Assessment of quality of life in IPF Patients: a multicenter observational study.

AIM

This study aimed to examine how dyspnea, cough, sleep disruption, anxiety, depression, and physiological factors affect the quality of life in newly diagnosed, untreated IPF patients.

METHODS

This study is a multicenter observational study. Patients not receiving antifibrotic treatment were included. To assess patients' quality of life, Leicester Cough Questionnaire (LCQ), St. George's Respiratory Questionnaire (SGRQ), Short Form-36 (SF-36), Hospital Anxiety and Depression Scale (HADS), Borg Dyspnea Index (BDI), Modified Medical Research Council Dyspnea Scale (MMRC) score, Composite Physiological Index (CPI), Gender Age and physiology (GAP) score, and Pittsburgh Sleep Quality Index (PSQI) were administered.

RESULTS

Among 88 patients (mean age: 67.6±8.5 years), 81.9% were diagnosed with IPF through HRCT, 14.8% through surgery, and 3.4% via cryobiopsy.

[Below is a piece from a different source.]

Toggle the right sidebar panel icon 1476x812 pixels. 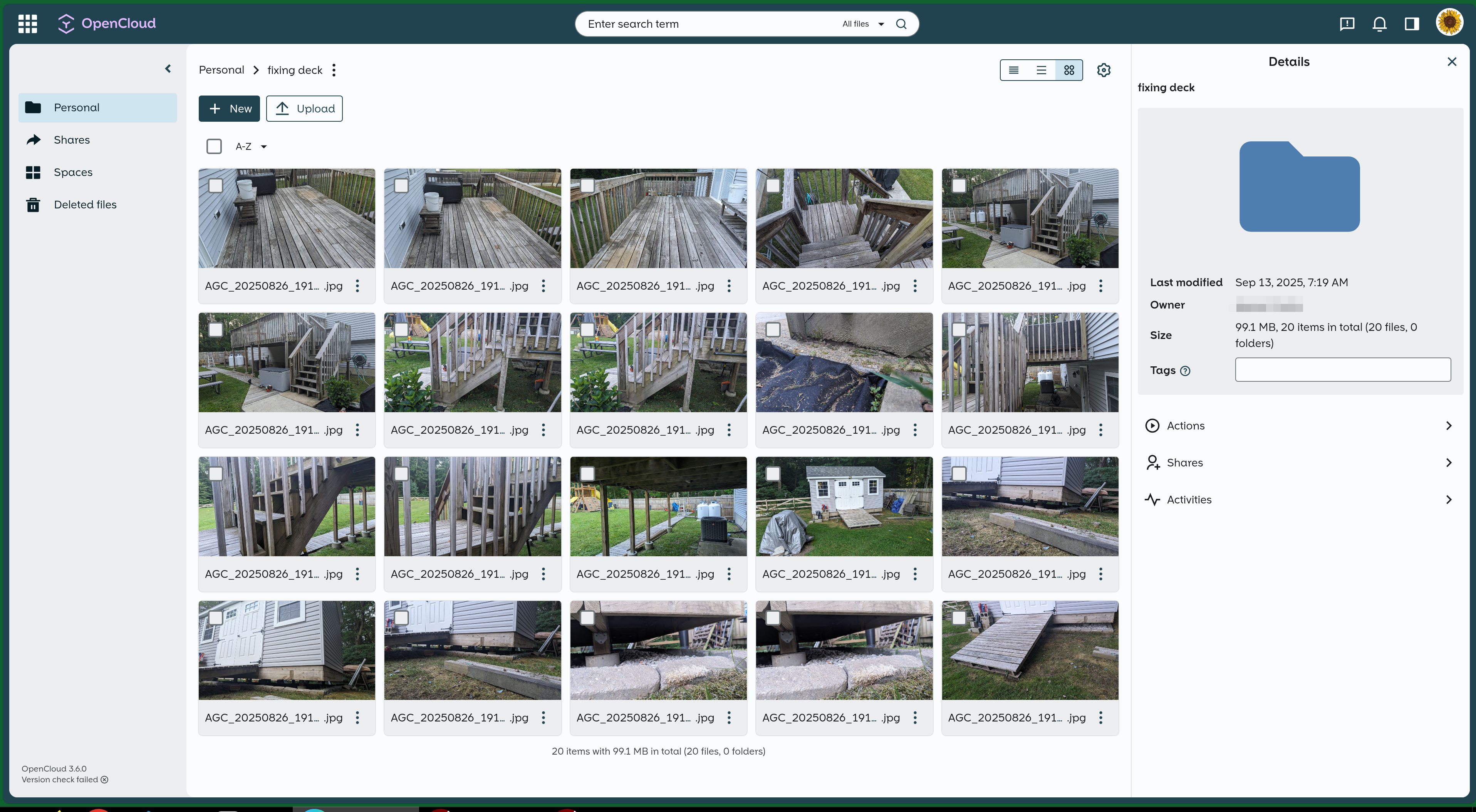[1411, 23]
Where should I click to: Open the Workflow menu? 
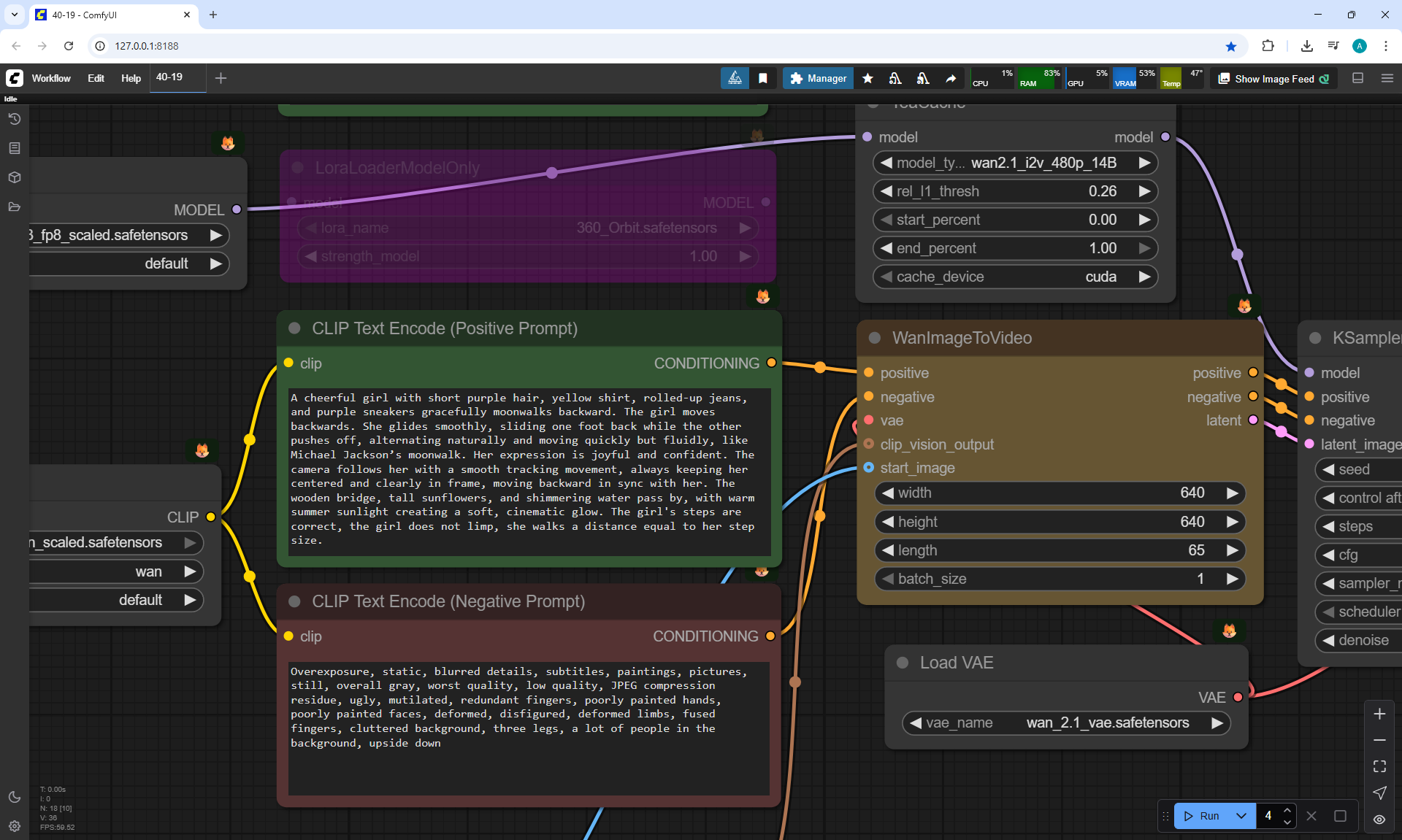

The average disease duration was 2.2±2.9 years. Over 50% experienced moderate to severe depression, and 40% had moderate to severe anxiety. In the IPF group, 13.6% had possible usual interstitial pneumonia (UIP), and 81.8% had definite UIP pattern. No significant differences were found between UIP groups in various scores. Anxiety and depression correlated negatively with respiratory function and positively with MMRC score and BDI. Sleep quality scores had similar correlations. Patients with good sleep quality had better respiratory parameters (p=0.013), lower MMRC (p=0.004), BDI (p=0.026), and CPI (p=0.047). -Conclusion: A notable number of IPF patients in follow-up show symptoms of anxiety and depression. Moreover, declining respiratory function not only diminishes sleep quality but also elevates dyspnea scores.